LE PRCF DEFEND L’ENSEIGNEMENT DE LA PHILOSOPHIE, TRES MENACÉE MALGRÉ LES APPARENCES PAR LA CONTRE-REFORME BLANQUER DU LYCÉE ET DU BACCALAURÉAT.
DANS CET ESPRIT, nous publions l’intéressante analyse produite par le secteur philosophie du SNES-FSU, le Syndicat national des enseignements de Second degré qui appelle à la grève le 22 mars.
Pour ceux qui refuseraient d’ouvrir les yeux, préférant faire l’autruche aux risques de « transformer les lanceurs d’alerte en Cassandre, à défaut d’écouter les syndicalistes et militants du PRCF qui ont analysé en détail la réforme Blanquer (lire ici), qu’ils écoutent donc ce qu’en disent les idéologues du régime Macron UE MEDEF. Confirmant en tout point ce sur quoi alerte le SNES. Tel l’édito de JF Pécresse dans le très patronal journal Les Échos.
« les effets de cette réforme seront nécessairement plus profonds, pour les enseignants et les établissements » (…) « c’est la demande d’enseignement qui va déterminer l’offre des enseignants, donc leur volume horaire. Un renversement complet du modèle actuel, dont on n’a pas fini de mesurer les conséquences. Temps de travail des professeurs, pluridisciplinarité, nombre d’élèves par classe, organisation des établissements : c’est un vaste maelström qui se prépare dans l’Éducation nationale » « l’annualisation du temps de travail des enseignants, sujet tabou depuis 1950, qui a enfin une chance d’être inscrite au tableau. Faute d’enseignants suffisants pour répondre à la demande, notamment dans les nouvelles disciplines voulues par le ministre de l’Éducation nationale, c’est la question de la bivalence des professeurs qui va devoir être posée, autrement dit leur capacité à enseigner deux matières. Enfin, puisque tous les lycées ne pourront pas assurer l’intégralité de l’offre nouvelle, l’État risque fort de devoir regrouper plusieurs établissements en « petites universités » dans lesquelles les lycéens devront se rendre pour suivre différents cours »
Lycées à deux vitesses, fermetures de lycées, suppression du statut des enseignants, suppression des disciplines.
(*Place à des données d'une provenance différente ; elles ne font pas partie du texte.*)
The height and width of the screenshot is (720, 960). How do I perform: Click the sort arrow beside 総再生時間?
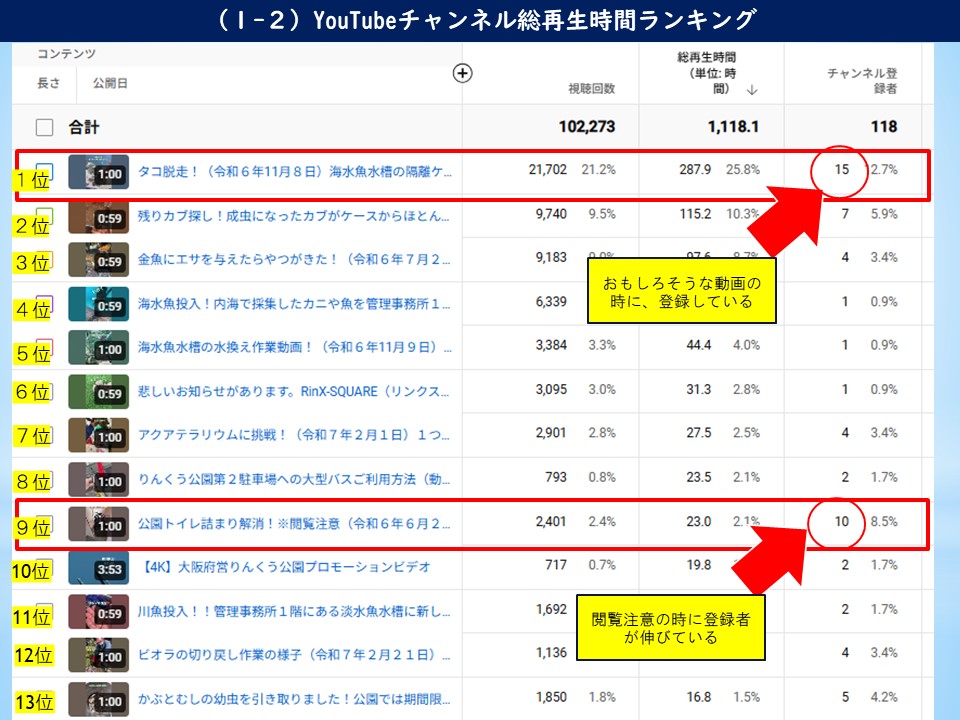(x=751, y=89)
La réforme Blanquer, en s’attaquant au Bac vise en réalité à casser le lycée public et l’éducation nationale, pour aller vers un enseignement secondaire privatisé, mettant en concurrence les établissements qui chacun délivreront une certification maison. Elèves et enseignants seront les grands perdants de ce système impulsé par l’Union Européenne, voulant transformer l’école et l’éducation en une « économie de la connaissance », c’est-à-dire un marché rentable pour les multinationales.
La philo dans les réformes Blanquer-Vidal une « ambition » à moyens constants, qui risque de coûter cher…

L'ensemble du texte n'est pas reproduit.